The Films of Baz Luhrmann
Romeo + Juliet
Moulin Rouge! (February 12/18)
An often interminable musical, Moulin Rouge! details the forbidden romance that ensues between a beautiful courtesan (Nicole Kidman's Satine) and a poor writer (Ewan McGregor's Christian) - with the narrative following the pair as they attempt to stage an elaborate play while also keeping their relationship secret from a jealous duke (Richard Roxburgh). It's clear right from the get-go that Moulin Rouge! has been infused with a decidedly love-it-or-hate-it sensibility, as director Baz Luhrmann delivers an excessively frenetic narrative that's rife with unpleasantly over-the-top elements (eg garish visuals, disorienting editing, etc) - with the movie's pervasively arms-length atmosphere perpetuated by an assortment of uniformly unmemorable songs. (It doesn't help, either, that there's a palpable dearth of chemistry between stars Kidman and McGregor.) The storyline, credited to scripters Luhrmann and Craig Pearce, suffers from an almost total lack of momentum that ultimately proves disastrous, as there's never a point at which the overstuffed plot appears to be building towards something significant or interesting (and indeed, the climax is a total wash). There are, at least, a handful of marginally compelling interludes that prevent the movie from entering all-out disaster territory, with an early sequence detailing Satine's efforts at hiding Christian from Roxburgh's oblivious figure containing a coherent exuberance that's otherwise absent from the proceedings. The end result is a terminally overblown (and ineffective) endeavor that rarely works on the most basic of levels, and it's ultimately impossible not to wonder how the movie's become a minor classic in the years since its 2001 release.
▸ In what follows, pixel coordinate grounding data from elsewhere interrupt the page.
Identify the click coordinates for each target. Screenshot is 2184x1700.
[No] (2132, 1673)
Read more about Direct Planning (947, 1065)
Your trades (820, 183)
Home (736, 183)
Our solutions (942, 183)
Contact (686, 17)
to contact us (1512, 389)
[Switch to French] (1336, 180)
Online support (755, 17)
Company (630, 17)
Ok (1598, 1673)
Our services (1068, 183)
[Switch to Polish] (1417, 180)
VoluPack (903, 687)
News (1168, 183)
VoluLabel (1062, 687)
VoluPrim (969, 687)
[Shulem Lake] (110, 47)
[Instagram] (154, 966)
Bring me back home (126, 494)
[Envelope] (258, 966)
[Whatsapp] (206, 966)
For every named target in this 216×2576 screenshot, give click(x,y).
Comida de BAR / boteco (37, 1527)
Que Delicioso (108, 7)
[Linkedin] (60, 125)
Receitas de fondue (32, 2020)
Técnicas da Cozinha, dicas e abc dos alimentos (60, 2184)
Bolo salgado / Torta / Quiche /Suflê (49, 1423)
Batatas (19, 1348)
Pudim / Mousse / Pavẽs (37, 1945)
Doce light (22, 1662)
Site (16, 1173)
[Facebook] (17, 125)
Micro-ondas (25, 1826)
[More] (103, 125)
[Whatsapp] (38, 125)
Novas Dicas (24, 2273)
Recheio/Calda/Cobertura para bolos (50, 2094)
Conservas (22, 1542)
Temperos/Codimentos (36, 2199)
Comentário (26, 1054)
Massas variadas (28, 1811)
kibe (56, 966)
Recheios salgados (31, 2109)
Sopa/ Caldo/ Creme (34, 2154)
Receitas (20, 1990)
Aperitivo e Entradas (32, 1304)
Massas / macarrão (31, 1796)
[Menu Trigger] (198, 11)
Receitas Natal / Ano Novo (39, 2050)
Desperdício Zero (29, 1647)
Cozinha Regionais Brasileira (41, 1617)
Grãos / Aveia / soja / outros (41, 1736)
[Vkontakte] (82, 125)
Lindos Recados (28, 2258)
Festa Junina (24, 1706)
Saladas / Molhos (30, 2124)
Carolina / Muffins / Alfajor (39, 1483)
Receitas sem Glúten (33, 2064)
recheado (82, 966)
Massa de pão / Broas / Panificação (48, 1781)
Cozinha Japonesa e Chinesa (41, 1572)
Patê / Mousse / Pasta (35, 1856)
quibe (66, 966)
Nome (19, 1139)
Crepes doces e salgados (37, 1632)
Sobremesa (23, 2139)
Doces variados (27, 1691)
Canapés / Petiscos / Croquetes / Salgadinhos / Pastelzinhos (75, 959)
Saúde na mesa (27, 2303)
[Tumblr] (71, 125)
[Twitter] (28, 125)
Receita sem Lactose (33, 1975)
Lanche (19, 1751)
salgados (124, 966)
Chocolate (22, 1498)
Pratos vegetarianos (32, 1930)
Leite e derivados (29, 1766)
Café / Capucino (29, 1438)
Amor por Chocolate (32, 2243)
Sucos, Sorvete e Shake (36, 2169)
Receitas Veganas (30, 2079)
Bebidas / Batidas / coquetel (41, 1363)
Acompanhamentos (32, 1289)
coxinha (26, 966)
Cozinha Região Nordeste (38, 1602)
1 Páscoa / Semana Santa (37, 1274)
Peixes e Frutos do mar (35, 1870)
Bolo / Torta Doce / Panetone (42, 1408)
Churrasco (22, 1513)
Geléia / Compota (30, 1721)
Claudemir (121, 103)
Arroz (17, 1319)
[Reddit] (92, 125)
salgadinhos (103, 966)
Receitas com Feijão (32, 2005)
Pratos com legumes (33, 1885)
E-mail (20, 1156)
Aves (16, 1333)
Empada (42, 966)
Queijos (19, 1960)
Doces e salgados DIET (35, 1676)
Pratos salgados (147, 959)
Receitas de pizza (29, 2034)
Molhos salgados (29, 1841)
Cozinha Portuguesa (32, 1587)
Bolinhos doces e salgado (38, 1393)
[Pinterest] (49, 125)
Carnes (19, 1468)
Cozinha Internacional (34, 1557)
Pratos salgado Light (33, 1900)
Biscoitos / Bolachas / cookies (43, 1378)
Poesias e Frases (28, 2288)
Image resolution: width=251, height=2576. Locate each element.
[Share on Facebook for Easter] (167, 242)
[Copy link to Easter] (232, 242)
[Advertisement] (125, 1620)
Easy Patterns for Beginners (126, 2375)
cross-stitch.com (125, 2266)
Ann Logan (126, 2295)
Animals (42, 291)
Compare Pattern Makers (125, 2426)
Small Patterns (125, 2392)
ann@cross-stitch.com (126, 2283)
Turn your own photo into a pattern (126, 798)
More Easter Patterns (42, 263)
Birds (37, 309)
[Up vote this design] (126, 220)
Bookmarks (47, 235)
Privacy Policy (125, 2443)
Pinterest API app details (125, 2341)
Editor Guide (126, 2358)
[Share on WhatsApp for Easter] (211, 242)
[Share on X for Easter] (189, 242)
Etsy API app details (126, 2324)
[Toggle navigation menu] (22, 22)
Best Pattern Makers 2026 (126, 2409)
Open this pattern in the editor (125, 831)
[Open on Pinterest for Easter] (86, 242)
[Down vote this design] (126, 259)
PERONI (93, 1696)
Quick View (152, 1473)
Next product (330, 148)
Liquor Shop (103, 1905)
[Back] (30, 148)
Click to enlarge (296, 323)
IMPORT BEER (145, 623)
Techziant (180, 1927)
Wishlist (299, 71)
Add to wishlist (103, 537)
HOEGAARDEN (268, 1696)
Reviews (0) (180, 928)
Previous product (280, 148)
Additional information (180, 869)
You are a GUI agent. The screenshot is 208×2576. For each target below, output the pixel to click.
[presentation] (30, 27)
The Great Gatsby (June 21/13)
Based on F. Scott Fitzgerald's tedious novel, The Great Gatsby follows Tobey Maguire's Nick Carraway as he befriends an enigmatic millionaire named Jay Gatsby (Leonardo DiCaprio) and subsequently finds himself drawn into a world of lavish parties and privileged opulence. Filmmaker Baz Luhrmann does a spectacular job of alienating the viewer right from the word go, as The Great Gatsby has been infused with a pervasively artificial feel that's reflected in its various attributes - with the shot-on-the-cheap visuals, laughably fake-looking sets, and overuse of computer-generated effects perpetuating the movie's low-rent, bottom-of-the-barrel status. It does, as a result, go without saying that one's efforts at embracing the thin storyline and uniformly uninteresting characters fall flat on a continuous basis, while the incredible lack of momentum ensures that the movie's 142 minute (!) running time often feels much, much longer. And although the performances are admittedly far better than the film deserves - DiCaprio's charming work is matched by a stellar supporting cast that includes Joel Edgerton, Carey Mulligan, and Jason Clarke - The Great Gatsby's distressingly irrelevant atmosphere ensures that its few positive elements are rendered moot and canceled out from start to finish. The end result is as disastrous and pointless an adaptation as one can easily recall, and it's ultimately impossible not to wonder just what Luhrmann originally set out to accomplish with this bloated trainwreck of a movie.